Skull base and nasoseptal flap dimensions. (A) Illustration depicting the three modules of the ventral skull base. (B) Data obtained from radioanatomic analyses comparing the relative lengths and widths of the skull base modules and the nasoseptal flap show that the flap has ample size and width to cover any single module of the cranial base. (Series presented in Shah RN, Surowitz JB, Patel MR, et al. Endoscopic pedicled nasoseptal flap reconstruction for pediatric skull base defects. Laryngoscope 2009;119:1067–1075.)

The introduction of the nasoseptal flap reduced the postoperative CSF rate incidence after endonasal skull base surgery to 5%, comparable to that of traditional approaches.4 However, recent unpublished data from this institution examining results from 225 skull base tumor patients reconstructed with the nasoseptal flap demonstrated improved results, following a technical learning curve. Overall leak rate in this cohort was 6.2%, where the first 25 patients had a 24% leak rate and the last 200 had only 4% incidence of postoperative CSF leaks (Patel, unpublished data). Recent estimates of delayed leak rate and bacterial meningitis after endonasal closure were ~1.9%23 and 2%,11 following endoscopic skull base surgery. These results are echoed in our data of traumatic CSF leak repairs with 100% closure and no instances of delayed leak or infectious complications.
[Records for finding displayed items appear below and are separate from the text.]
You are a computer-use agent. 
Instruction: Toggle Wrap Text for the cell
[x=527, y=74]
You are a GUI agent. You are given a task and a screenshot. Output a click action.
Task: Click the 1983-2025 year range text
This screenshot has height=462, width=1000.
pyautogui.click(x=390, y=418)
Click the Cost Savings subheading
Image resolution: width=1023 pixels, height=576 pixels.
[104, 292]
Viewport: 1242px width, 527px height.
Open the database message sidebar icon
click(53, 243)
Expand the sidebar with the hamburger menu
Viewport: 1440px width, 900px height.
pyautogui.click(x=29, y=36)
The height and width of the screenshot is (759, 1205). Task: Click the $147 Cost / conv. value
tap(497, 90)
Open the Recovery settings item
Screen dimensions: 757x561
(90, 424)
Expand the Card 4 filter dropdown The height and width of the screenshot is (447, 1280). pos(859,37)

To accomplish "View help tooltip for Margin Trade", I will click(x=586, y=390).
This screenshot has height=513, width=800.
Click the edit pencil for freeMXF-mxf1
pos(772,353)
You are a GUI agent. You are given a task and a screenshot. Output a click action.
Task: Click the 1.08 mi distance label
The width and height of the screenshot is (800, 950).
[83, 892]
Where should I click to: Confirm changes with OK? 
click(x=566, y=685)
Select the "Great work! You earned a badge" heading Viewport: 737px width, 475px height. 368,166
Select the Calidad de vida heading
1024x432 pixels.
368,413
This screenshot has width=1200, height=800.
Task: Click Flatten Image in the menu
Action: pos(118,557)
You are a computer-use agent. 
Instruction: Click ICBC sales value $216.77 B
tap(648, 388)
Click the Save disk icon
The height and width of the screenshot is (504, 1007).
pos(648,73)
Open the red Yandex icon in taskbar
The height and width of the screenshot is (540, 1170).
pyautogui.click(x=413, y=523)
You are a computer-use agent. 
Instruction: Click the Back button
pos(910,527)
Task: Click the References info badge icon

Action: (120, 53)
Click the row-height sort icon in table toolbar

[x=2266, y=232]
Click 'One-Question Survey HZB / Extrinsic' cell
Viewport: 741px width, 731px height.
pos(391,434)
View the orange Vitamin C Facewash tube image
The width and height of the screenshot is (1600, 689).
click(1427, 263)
The chief limitation in nasoseptal flap reconstruction is that the decision to save this flap must be made preoperatively or there is a risk of injuring this tissue. Another concern of importance in traumatic CSF leaks is that septal trauma may damage the pedicle, rendering the flap nonviable. The same may be said of patients with prior posterior septectomy or large sphenoidotomies—these procedures interrupt blood supply to the flap, precluding its use.5,20

CONCLUSION

Ultimately, skull base defect location, size, and type of CSF leak should guide reconstruction efforts; however, nasoseptal flap closure should be considered in traumatic CSF leaks, especially patients with multiple leak sites or prior craniotomy for repair. With a large flap that can cover the entire ventral skull base, low patient morbidity, and exceptional overall leak repair rate (100% in this series), the nasoseptal flap is a versatile and reliable local reconstructive technique for ventral base traumatic defects.

ACKNOWLEDGMENTS

This work was supported by a grant from the Doris Duke Charitable Foundation funding Clinical Research Fellow Stephen A. Wheless.